Dan Croll - Grand Plan Vinyl LP 2020
Yesterday
Stay in L.A.
Rain
Actor With A Loaded Gun
Grand Plan
Work
So Dark
Honeymoon
Hit Your Limit
Coldblooded
Surreal
Together
Two years ago, the Liverpool-reared singer-songwriter had reached rock’s “stupid club” age (27) and found himself at a crossroads. This graduate of the Macca-founded Liverpool Institute of the Performing Arts had released two albums – Sweet Disarray (2014) on a major, Emerging Adulthood (2017) on Communion (launchpad for Michael Kiwanuka, Catfish and The Bottlemen and Bear’s Den) – and had enjoyed solid success. And yet, and yet…
There was good radio support, a couple of banging syncs (Compliment Your Soul made it onto FIFA 14, From Nowhere was on Grand Theft Auto V), a busy international gigging schedule. “Suddenly I was making a living from music.” But almost without noticing, “I’d gone into the pop world, making very produced, layered tracks, all clocking in at three-minute-30 on the dot… I was a little bit burnt out. It felt like it wasn’t really me.
So time for action. Decisively, impulsively, Dan Croll bought a one-way ticket to Los Angeles. It was far away, it was sunny, and it was the source of so many of the classic records he loved. He only knew one person there, a musician/podcaster called Danny who’d once interviewed him and said that if he ever fancied coming to LA…. This new album tells the chronological story of Dan's move to LA, finding his feet.
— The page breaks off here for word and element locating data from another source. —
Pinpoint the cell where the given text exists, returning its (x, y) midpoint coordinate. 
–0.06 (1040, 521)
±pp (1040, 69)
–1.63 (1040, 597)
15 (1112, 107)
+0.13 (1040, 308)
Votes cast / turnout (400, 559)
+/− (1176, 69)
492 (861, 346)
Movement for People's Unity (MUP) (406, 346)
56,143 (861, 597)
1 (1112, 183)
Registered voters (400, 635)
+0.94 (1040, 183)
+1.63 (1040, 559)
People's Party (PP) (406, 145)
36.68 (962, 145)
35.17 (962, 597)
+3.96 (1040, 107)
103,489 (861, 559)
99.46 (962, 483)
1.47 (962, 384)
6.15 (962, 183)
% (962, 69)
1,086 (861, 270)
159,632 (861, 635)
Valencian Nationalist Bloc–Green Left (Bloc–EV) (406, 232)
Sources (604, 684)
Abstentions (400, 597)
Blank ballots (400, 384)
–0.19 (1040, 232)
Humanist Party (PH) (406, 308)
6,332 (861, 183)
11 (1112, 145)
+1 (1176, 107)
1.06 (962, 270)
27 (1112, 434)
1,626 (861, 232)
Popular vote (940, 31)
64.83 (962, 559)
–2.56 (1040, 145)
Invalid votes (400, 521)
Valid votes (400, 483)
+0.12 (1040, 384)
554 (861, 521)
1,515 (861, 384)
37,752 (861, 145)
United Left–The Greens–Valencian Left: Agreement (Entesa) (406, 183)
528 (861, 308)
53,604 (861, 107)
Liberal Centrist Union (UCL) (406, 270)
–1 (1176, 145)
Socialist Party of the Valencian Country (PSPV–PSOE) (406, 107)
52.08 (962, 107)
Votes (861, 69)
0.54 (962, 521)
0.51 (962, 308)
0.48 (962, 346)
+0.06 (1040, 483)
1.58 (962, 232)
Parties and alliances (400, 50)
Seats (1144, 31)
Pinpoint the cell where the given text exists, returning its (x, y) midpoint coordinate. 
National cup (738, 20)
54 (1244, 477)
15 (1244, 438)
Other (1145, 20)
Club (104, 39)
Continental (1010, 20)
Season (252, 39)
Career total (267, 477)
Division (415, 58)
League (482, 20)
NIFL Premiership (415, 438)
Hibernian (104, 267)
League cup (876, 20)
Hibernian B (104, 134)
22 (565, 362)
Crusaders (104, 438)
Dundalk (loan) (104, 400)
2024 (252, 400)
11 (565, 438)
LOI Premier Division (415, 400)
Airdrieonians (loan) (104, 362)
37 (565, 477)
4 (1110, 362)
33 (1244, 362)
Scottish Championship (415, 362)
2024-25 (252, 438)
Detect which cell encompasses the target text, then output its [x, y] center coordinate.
Starting in February 2018, over the next 12 months Croll turned his experiences into 20-odd songs, eventually whittling them down to a solid dozen chapters. Then, in spring 2019, he spent a month with the estimable Matthew E. White in Virginia. Every day the artist, the producer and his crack local players would meet at midday, have lunch and a laugh, then get to it, bringing to life Dan Croll’s songs in the inimitable Spacebomb country-psych-soul style.
With his previous 2 albums he’d needed a full band to perform live his multi-layered indie-pop compositions but for album 3, Dan felt it was time to reconnect with his inner singer-songwriter and with the music that first inspired him - James Taylor, Joni Mitchell, Burt Bacharach and more.
Each song tells a story, in narrative order. To pinch a title from one of those great albums he loves, think of this as his greetings from LA. To also pinch the title of a great LA/Hollywood memoir, think of these as postcards from the edge.
So this is Dan Croll’s bold and brilliant, evocative and inventive third album. A record he had to make, a diary of something he hoped would be a new beginning (but that could equally have been a dead end). A dozen songs he knew he wanted to sound stripped back but, at the same time, feel rich and evocative. A lovingly recorded and produced project offering a modern take on older sounds. A third album that, finally, felt like him.